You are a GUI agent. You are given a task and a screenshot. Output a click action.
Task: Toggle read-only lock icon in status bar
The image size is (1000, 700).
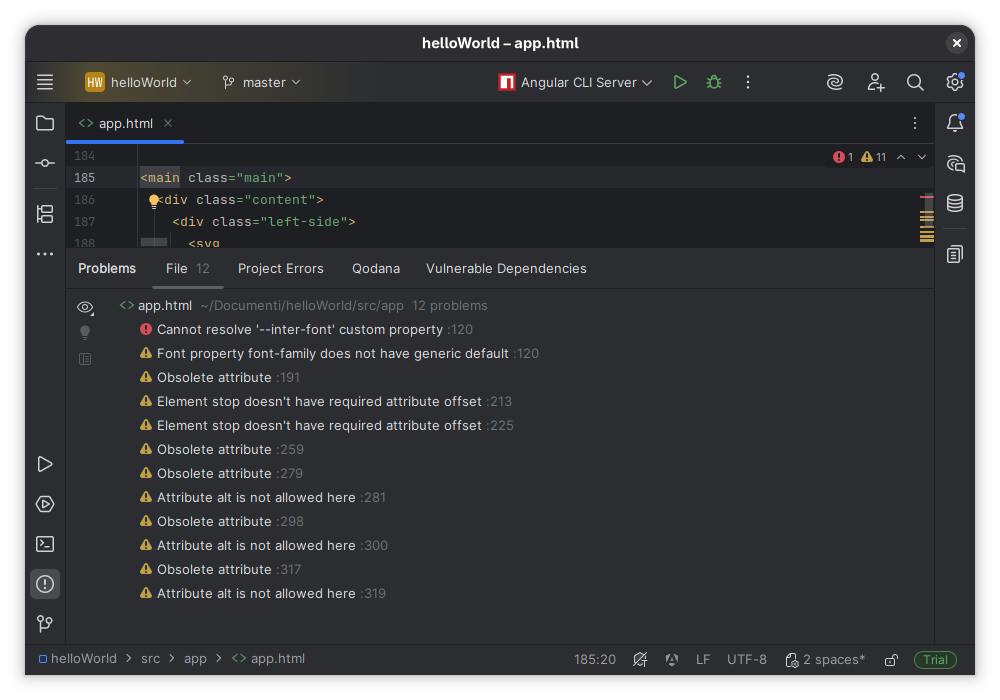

────────────────

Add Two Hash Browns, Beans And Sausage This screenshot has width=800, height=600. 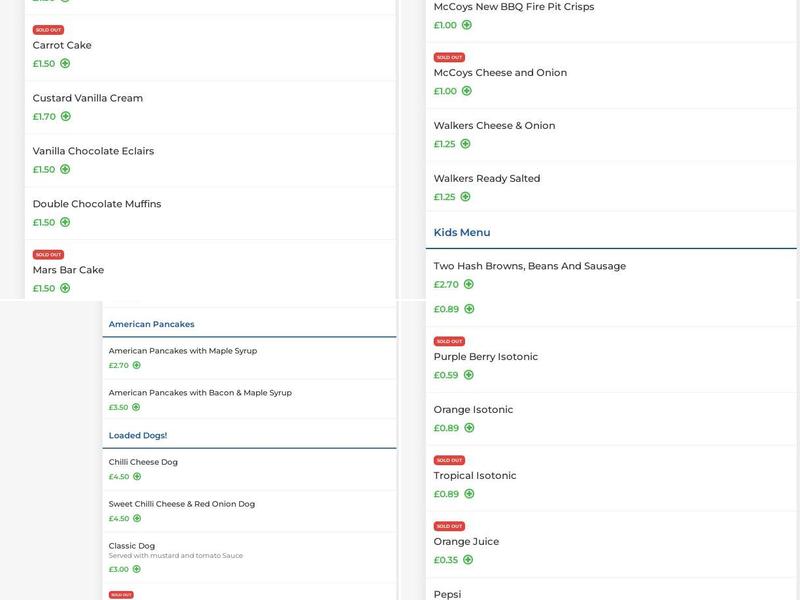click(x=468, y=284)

────────────────

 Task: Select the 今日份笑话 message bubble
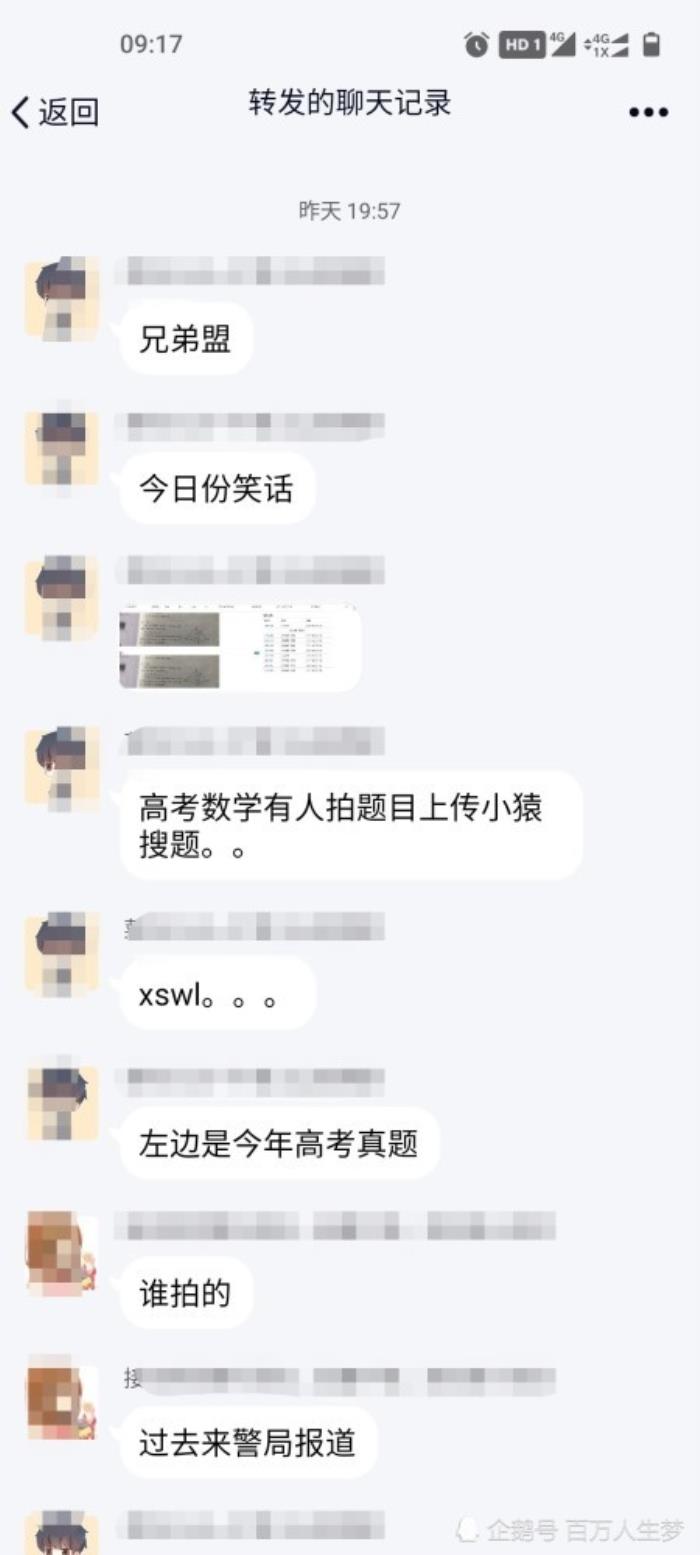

────────────────

Exercise directions: Repeat the entries from the line that contains "You are a GUI" up to and including the line that contains "The image size is (1000, 700).", word for word.

Correct output:
You are a GUI agent. You are given a task and a screenshot. Output a click action.
Task: Toggle read-only lock icon in status bar
The image size is (1000, 700).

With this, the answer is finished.